Backoff after failed scale up

Hello! I am using hubploy + pangeo to deploy a jupyterhub on GCP. After one user is logged into the hub and is using substantial resources, I try to log in, but keep running into this message:

and then the spawn times out and fails. During the attempted spawn, sometimes an additional machine will be added to the cluster, but it apparently can’t be used, because I never manage to get in there. Trying kubectl logs jupyter-arokem -n l2lhub-prod gives me nothing back. Might this have something to do with the pod affinities? How do I go about mucking with that to fix it? Thanks!

Can you point us to the helm charts + config you are using?

“scale up” and auto-scaling also depends on how you configured the node pools in your GKE cluster, so that config is also needed.

Off the top of my head I don’t know when this error occurs :-/

The configuration for this hub is all in this repo: https://github.com/learning-2-learn/l2lhub-deployment

How do I get the GKE config?

Thanks!

After a quick look I can’t spot something obviously wrong in the config.
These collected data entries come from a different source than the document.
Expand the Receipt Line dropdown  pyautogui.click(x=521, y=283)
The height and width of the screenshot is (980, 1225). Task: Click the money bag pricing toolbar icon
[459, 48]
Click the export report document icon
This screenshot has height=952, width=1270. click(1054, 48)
Which commands did you run to setup your GKE cluster and node pools? I don’t think there is a way to export it so those are probably the best we have.

As you are using hubploy it is probably worth getting @yuvipanda involved.
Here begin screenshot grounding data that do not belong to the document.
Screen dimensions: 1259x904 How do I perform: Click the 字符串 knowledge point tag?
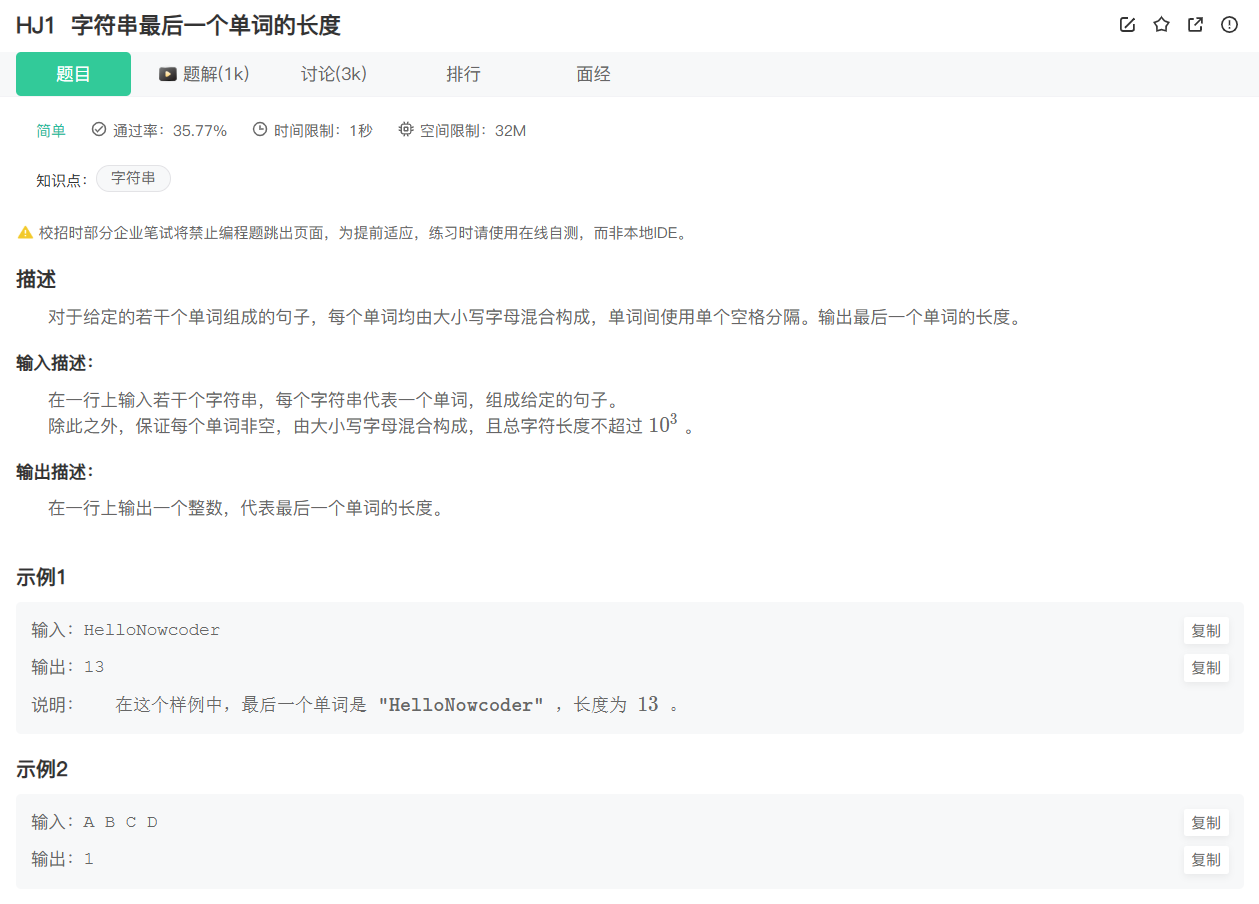pyautogui.click(x=133, y=178)
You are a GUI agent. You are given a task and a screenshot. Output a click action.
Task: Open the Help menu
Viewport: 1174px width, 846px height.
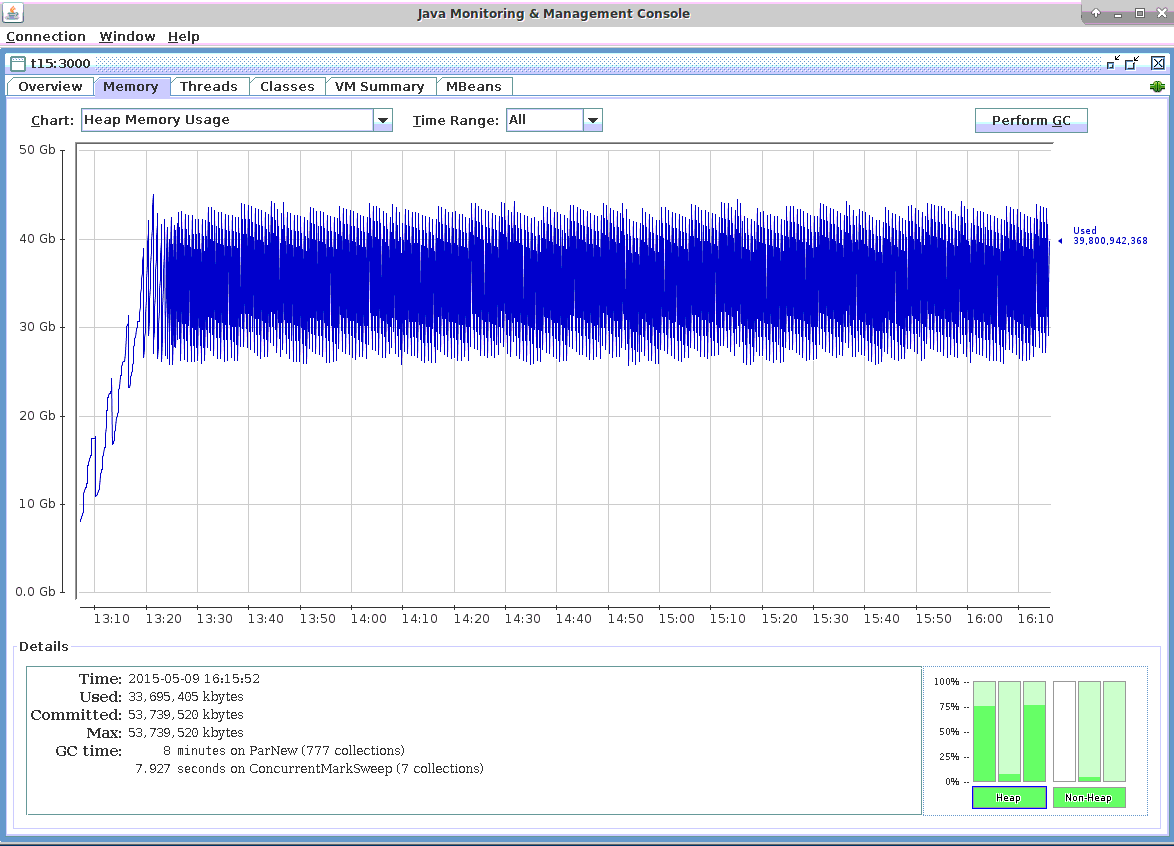[x=184, y=36]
In the node config for your GKE cluster, there should be a ‘autoscaling -> max number of nodes’. Can you check what that is?

I think the ‘1 max node group size reached’ is the important part, not the backoff.
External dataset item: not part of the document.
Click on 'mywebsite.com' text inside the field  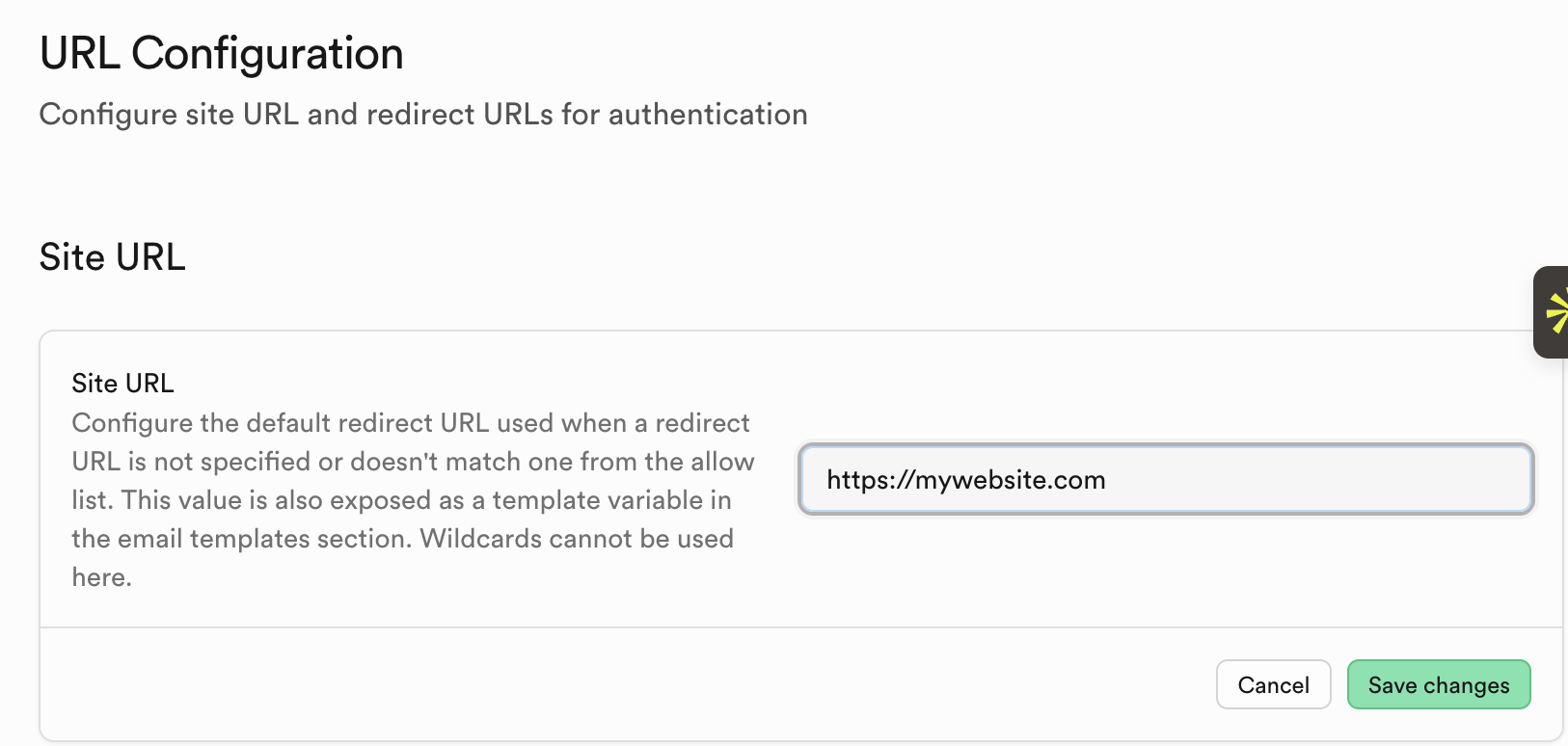[x=1010, y=480]
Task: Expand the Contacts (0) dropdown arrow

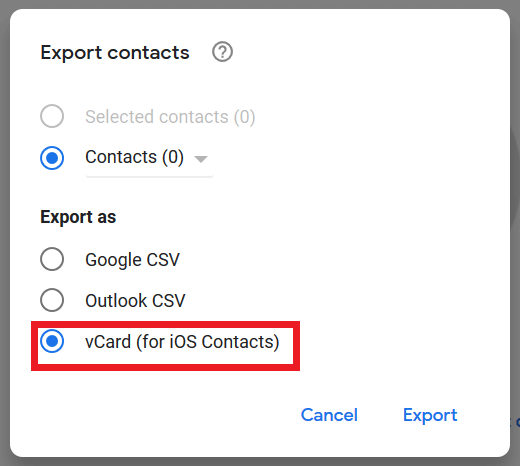Action: pos(201,159)
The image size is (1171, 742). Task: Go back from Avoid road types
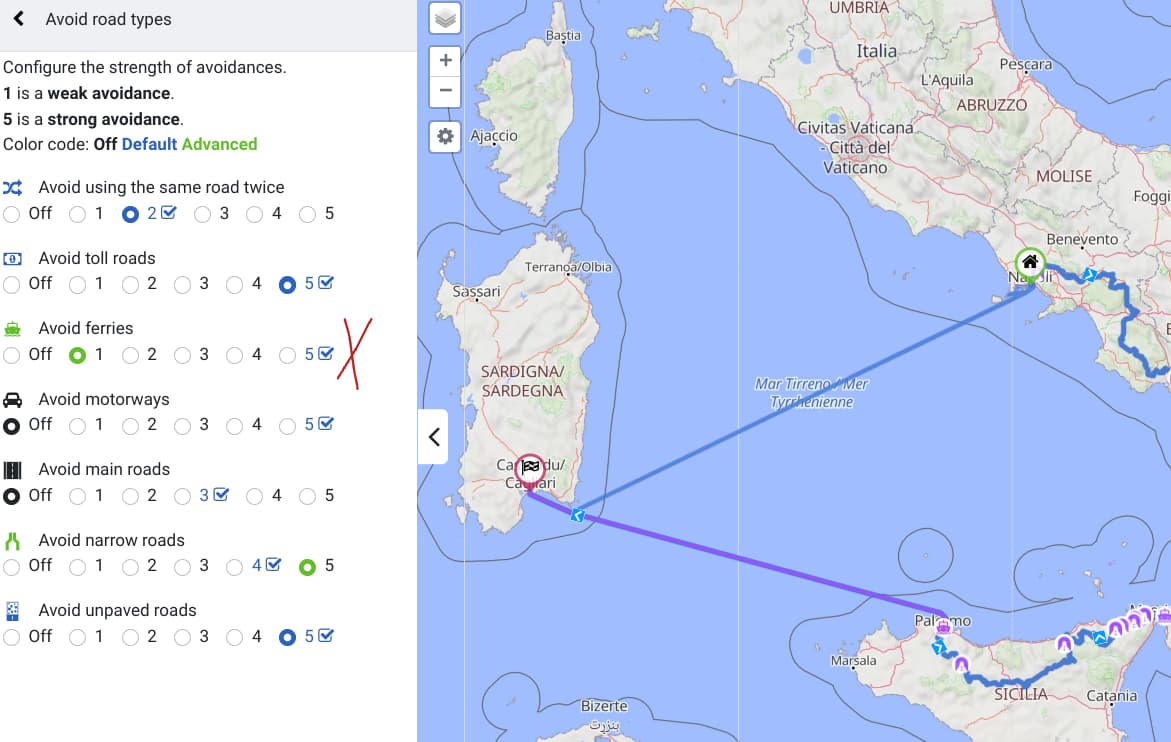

I am not sure where to find that particular thing, but does this answer your question?

My first hunch is to check your quotas. It’s possible that you are using up your CPU or memory quota so scale-up is failing because the next node would exceed some quota.

Thanks! That is a very good hunch. Indeed, this cluster used to be in another zone, which had the CPU quota set much higher. Now, in a zone with a rather limited quota, which might explain.